[TASK OBJECTIVE]:
Leave out any pictures and transcribe all other data below exactly.
----
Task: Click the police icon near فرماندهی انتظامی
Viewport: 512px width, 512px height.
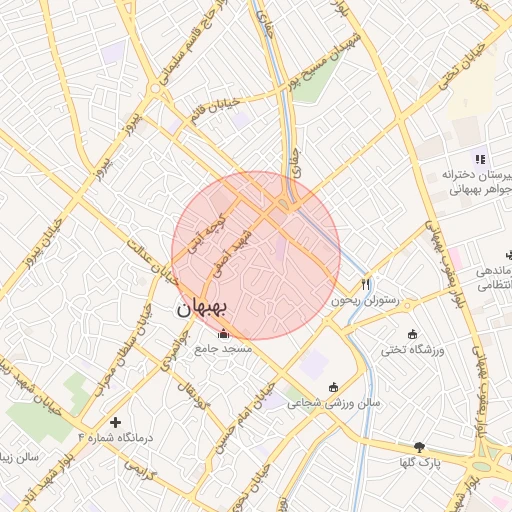Action: (x=509, y=256)
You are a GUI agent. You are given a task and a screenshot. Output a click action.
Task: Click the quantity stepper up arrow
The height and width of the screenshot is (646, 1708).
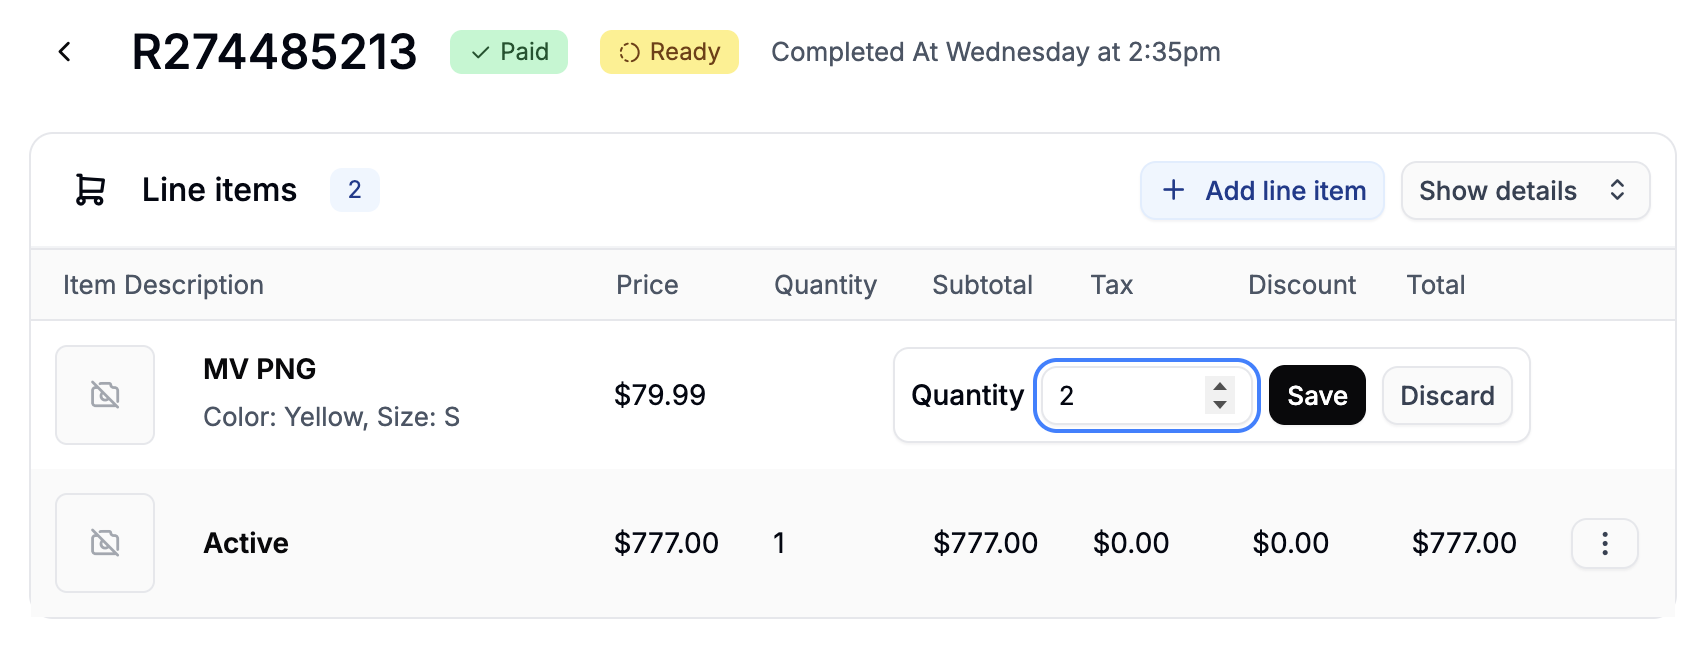coord(1219,386)
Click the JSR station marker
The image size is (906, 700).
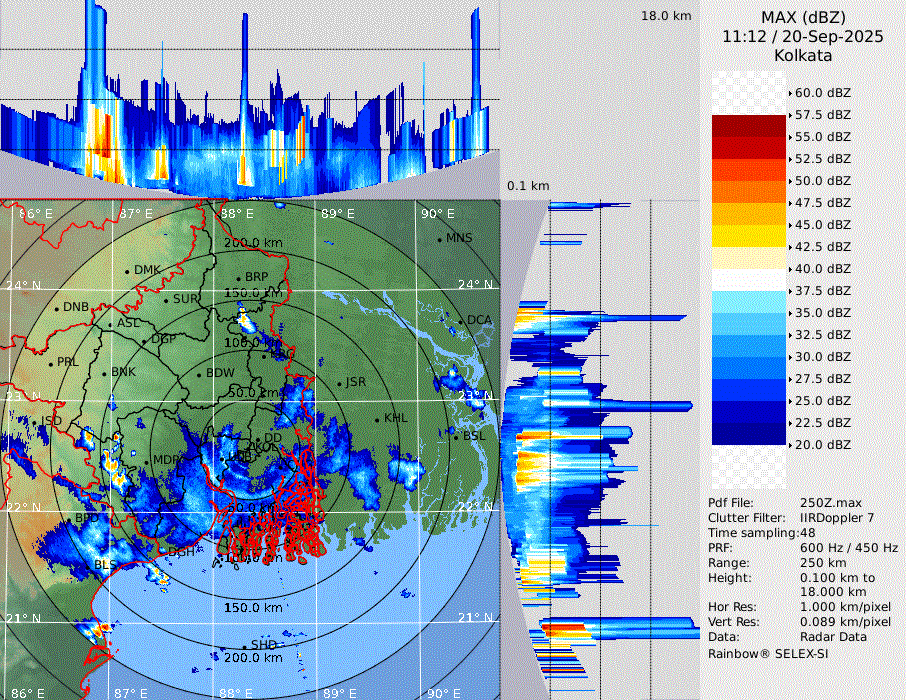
----
[TASK OUTPUT]:
Task: Click the police icon near فرماندهی انتظامی
Viewport: 512px width, 512px height.
Action: (x=509, y=256)
You are a GUI agent. You are given a task and a screenshot. Output a click action.
Task: Click the quantity stepper up arrow
The height and width of the screenshot is (646, 1708).
coord(1219,386)
Click the JSR station marker
The image size is (906, 700).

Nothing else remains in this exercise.